L’envers du décor

Haruki Murakami
signe une
fantastique odyssée
sur la création

Que cherche donc le
narrateur de cette
nouvelle fresque littéraire ? La question se pose jusqu’à la dernière page lorsque
progressivement, tel ses portraits, une autre réalité se dévoile,
lorsqu’une autre peinture apparaît derrière le vernis, lorsqu’une
autre vie se dissimule derrière l’histoire d’un homme, lorsqu’un
autre décor voile celui de l’Histoire ? C’est à ces interrogations que
le lecteur, comme à chaque fois chez Murakami, est amené à
répondre.

Après un divorce et une errance, un portraitiste trouve refuge grâce
à un ami dans une maison isolée au sommet d’une montagne. Elle
appartenait à un célèbre artiste, spécialiste de peintures
traditionnelles japonaises. Dans cet isolement, l’homme fait le bilan
de sa vie. Il n’a plus le goût à peindre. Mais ses rencontres avec un
tableau oublié du maître des lieux, le fameux Meurtre du
Commandeur
qui donne son titre au livre, étrange métaphore du Don
Giovanni de Mozart, un étrange voisin, avec un ancien golden boy
désireux de rencontrer sa fille cachée, et avec l’esprit du personnage
principal du tableau, sorte d’idée matérialisée en commandeur, vont
bouleverser son existence et l’emporter dans un tourbillon
métaphysique.

Comme à chaque fois, dans un récit dense porté par une plume de
cristal qui pénètre jusqu’à l’intimité de ses personnages, Murakami
navigue entre réalité, fantasme et monde spirituel. Ses mots
semblent nous dire que nos rapports aux objets et aux autres ne
sont, au final, que des histoires de perception. Utilisant cette fois-ci
le médium de la peinture et de cet homme capable selon les mots de
son ex-femme de reproduire sur la toile, le « vrai moi » de chacun, le
monde de Murakami revêt une fois de plus l’aspect d’un miroir que
l’on traverse en permanence au son de cette petite clochette, sorte
de signal d’un changement de réalité entre ce qui a été et qui aurait
pu être.  Le lecteur ne sort ainsi pas indemne d’une telle lecture qu’il
faut poursuivre, coûte que coûte, sans s’arrêter comme ce
personnage principal qui peut, à chaque instant, tout arrêter, dire
non et qui pourtant, veut en savoir plus et descend, à ses risques et
périls, cet escalier psychologique.

De part et d’autre de ce miroir se croisent alors les vivants et les
morts : la petite Marié, fille de ce riche voisin venu lui commander
son portrait et celui de sa progéniture et la propre sœur du
narrateur, Komi, morte à douze ans ; la femme de ce love hôtel,
aventure d’une nuit et son ex-compagne Yuzu ; le voisin et ce
commandeur.

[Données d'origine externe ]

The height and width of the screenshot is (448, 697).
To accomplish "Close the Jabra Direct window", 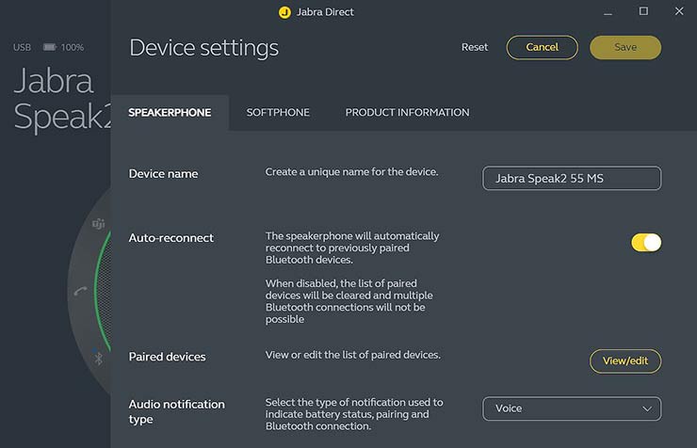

La construction narrative d’une réalité distordue
rappelle Kurosawa ou Lynch. Sur le tableau du maître, en bas à
gauche, un homme regarde depuis une trappe aménagée dans le sol.
Le lecteur qui s’identifie très vite à ce dernier se demande alors en
permanence, tout au long de ces quelques 900 pages,  ce qu’il voit et
ce qu’il doit voir. « L’allégorie ou la métaphore ne devrait point être
expliquée avec des mots. Elle devrait être avalée telle quelle »
affirme
ainsi le Commandeur. Insaisissable jusqu’à la fin comme une brume
se levant sur l’aube, l’intrigue finit par éclater avec toute sa lumière
et ses couleurs. On comprend alors. Murakami est un génie. Et pas
seulement de la peinture.

Laurent Pfaadt

Haruki Murakami, Le Meurtre du Commandeur,
livre 1, une Idée apparaît, 456 p,
livre 2, la métaphore se déplace, 480 p.